Now, I honestly don’t know what of this movie was real, based on real events or typically altered hugely by the big Hollywood machine. Maybe this sounds stupid but I think this could have dealt with including more pandering to help push along people like myself who don’t know anything about Miles Davis. Because for all I know, what I saw in the heated action and gun fighting of trying to get a mix-tape (reel) is 100% accurate. Also the ending in an obviously now I realise poetic way for his legacy states Miles’ name, then 1926 -, as if he’s still alive, which after checking I can verify he isn’t. So it makes me wonder how much of this admittedly stylish and interesting movie was over exaggerated. Not a good point for a biographical movie.

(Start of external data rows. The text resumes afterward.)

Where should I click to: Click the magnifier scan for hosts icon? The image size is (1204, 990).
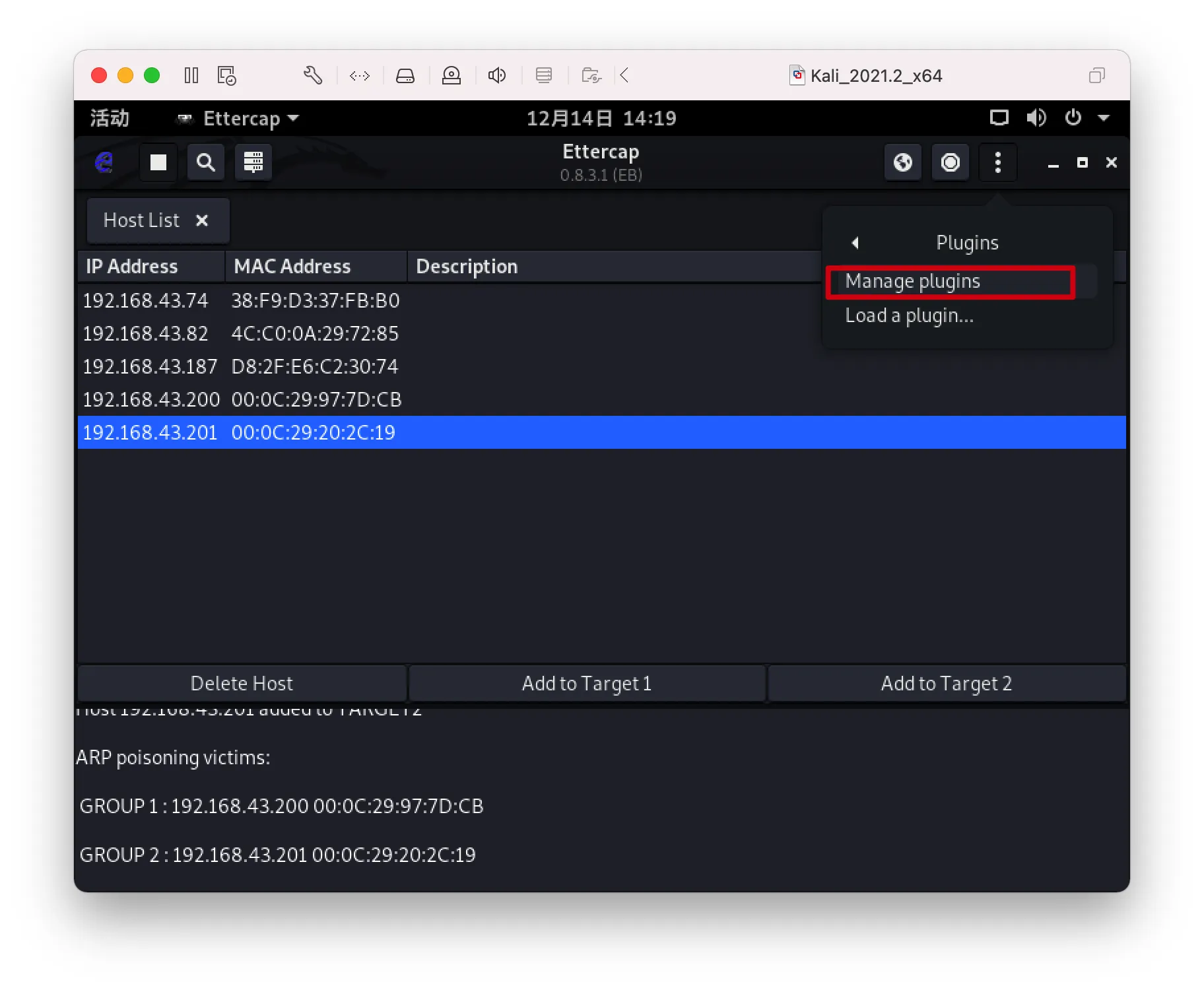206,162
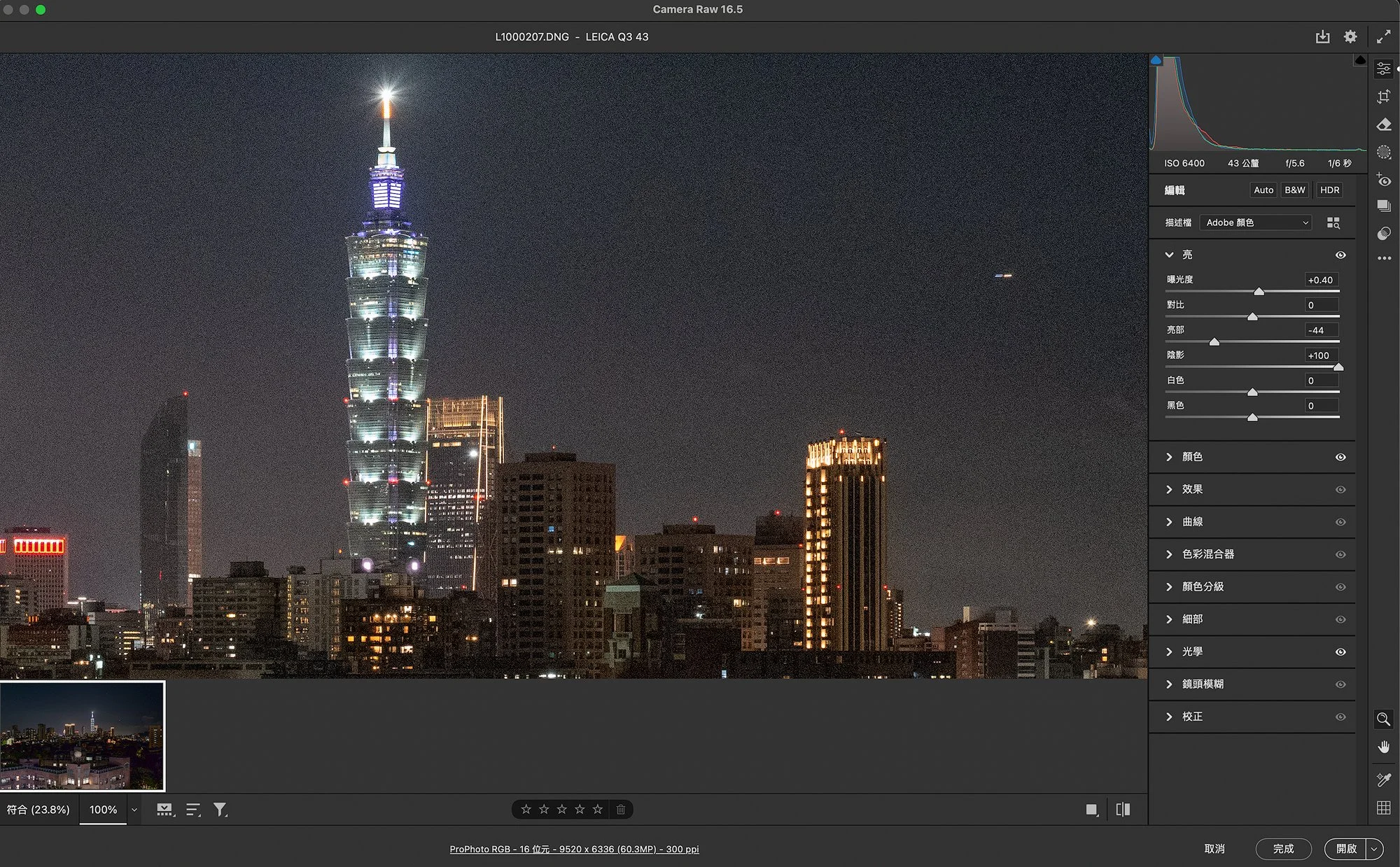The height and width of the screenshot is (867, 1400).
Task: Click the Zoom magnifier tool
Action: [1383, 719]
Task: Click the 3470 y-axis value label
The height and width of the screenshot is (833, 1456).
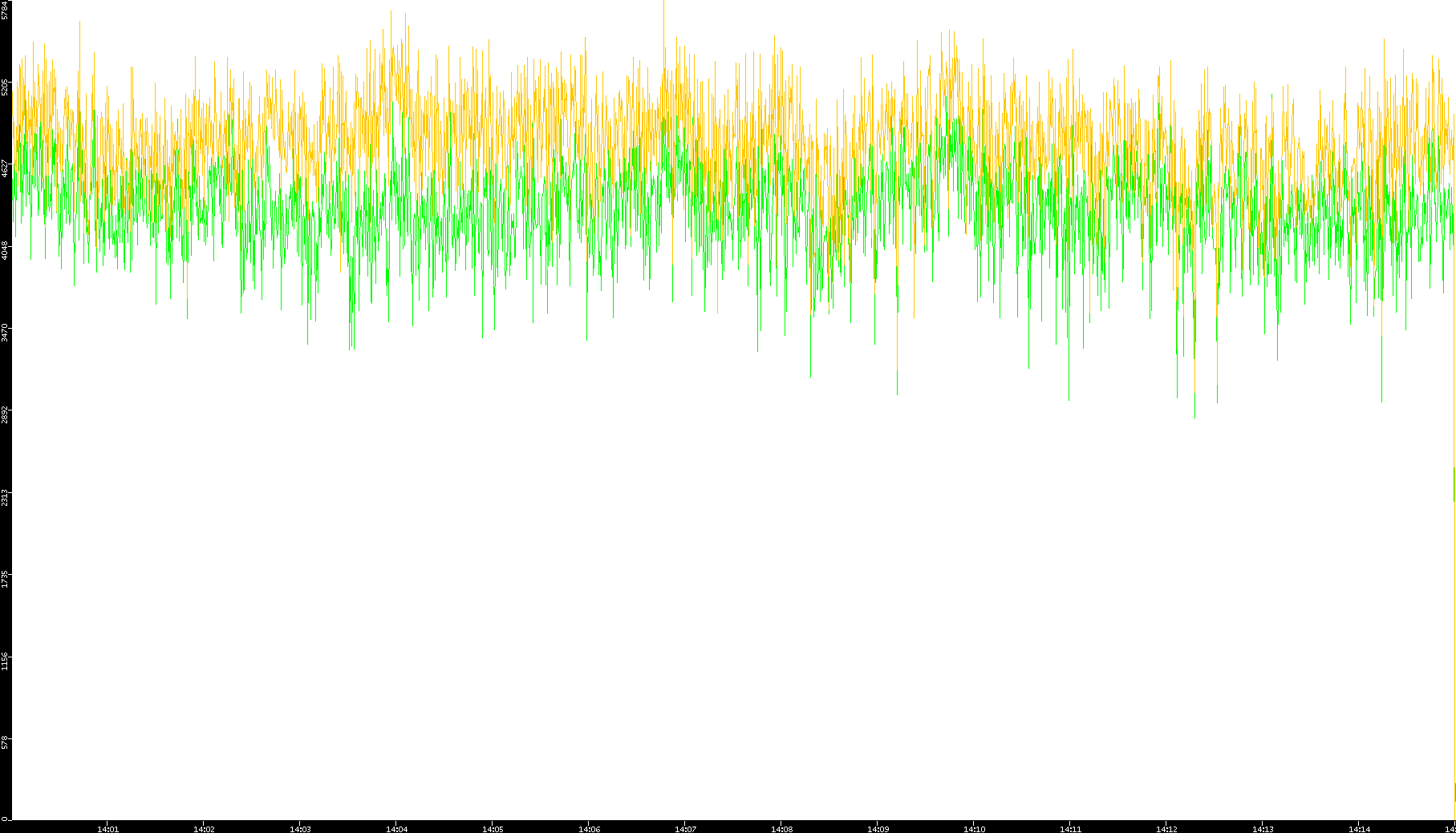Action: coord(5,332)
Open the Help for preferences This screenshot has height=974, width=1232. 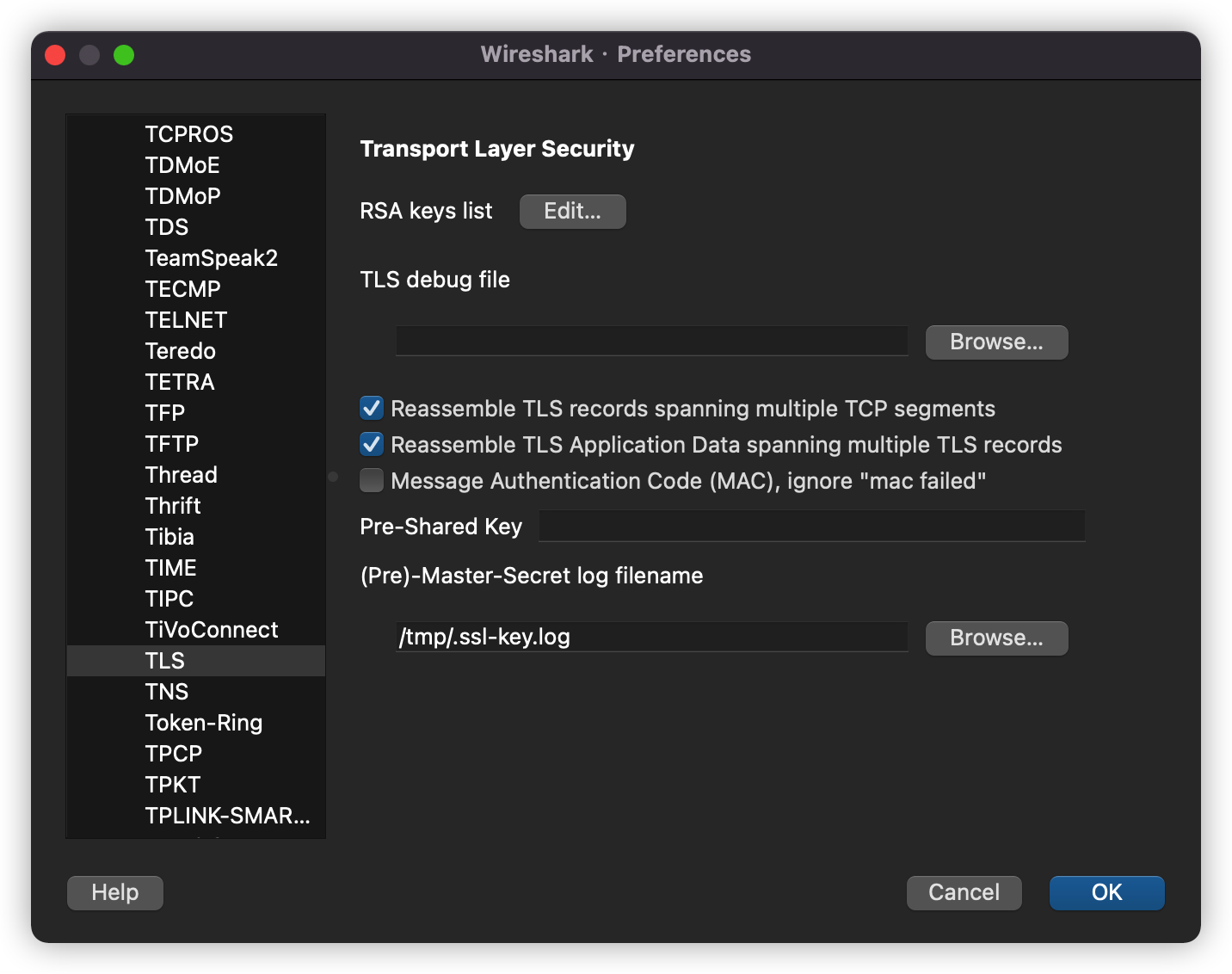(115, 893)
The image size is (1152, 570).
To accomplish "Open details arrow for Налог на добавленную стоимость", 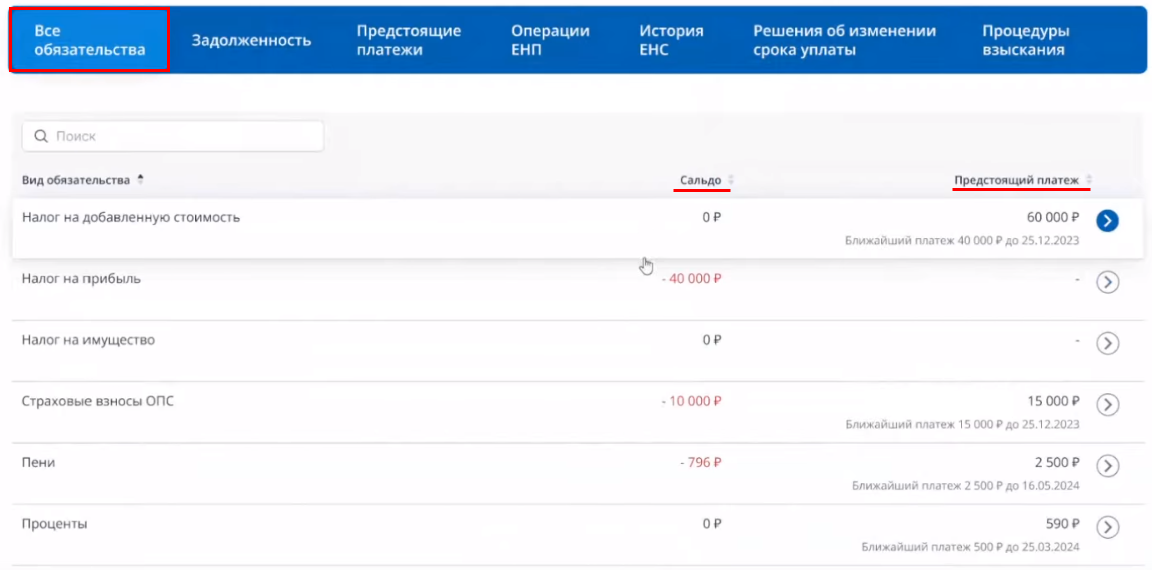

Don Cheadle is a sturdy War Machine as director, actor, writer, additional composer and producer for this 2015 New York Film Festival closer. He does a great job in all fields and so much so as the director. The way scenes meld into each other or cut sharply into a later/earlier version of Miles or Dave is seamless and cool. It helps the story move along nicely and keep this gangster-esque vibe at sleek levels. It’s mostly a flashback and we flash further back in places, each time arriving with a piece of audio or image that effortlessly transports us to the next moment, which in a way stands for a brilliant statement of Miles Davis’ timeless persona.
It’s not like other biopics I’ve seen before which both is a good and bad thing. It’s good because it’s engaging and not boring, unlike the more conventional ‘Jersey Boys’. It has a musicality at all times, I swear there was a jazz or brassy beat behind all scenes which gave it a coffee shop lift. Then on the flip side, having it flick back and forth and meld possible untrue sequences makes it difficult to buy into and I still feel like I know zilch about the trumpet player, heck even one moment near the end made me think he couldn’t even play the instrument.
Cheadle is a powerhouse as the man behind the golden trumpet, he brings a swagger and electric edge to the role, his physicality dominating the screen and making Miles feel like a force of nature as well as music. The times when he’s more subdued and reminiscing are played nicely, showing the more broken side of Davis. Ewan McGregor is a fun part of the cast, playing a Scots fraud with a buzz kill side in the hope to scoop some story on Miles, but he plays the likable factor well as their odd friendship grows. Emayatzy Corinealdi is beautiful and human as the least cartoonish figure. She provides the drama and shattered dreams of life to great heights that help show the damage Miles can create. Michael Stuhlbarg is once again a fascinating watch, his moustached Harper Hamilton being shady and like a 1920’s honcho with a tricksy manner in his voice and look.
The plot may be hard to jump on board with and it skids off into a weird bio-pic wasteland of trying something new but it’s got style and Don Cheadle rocking the house with an expressive and enjoyable performance.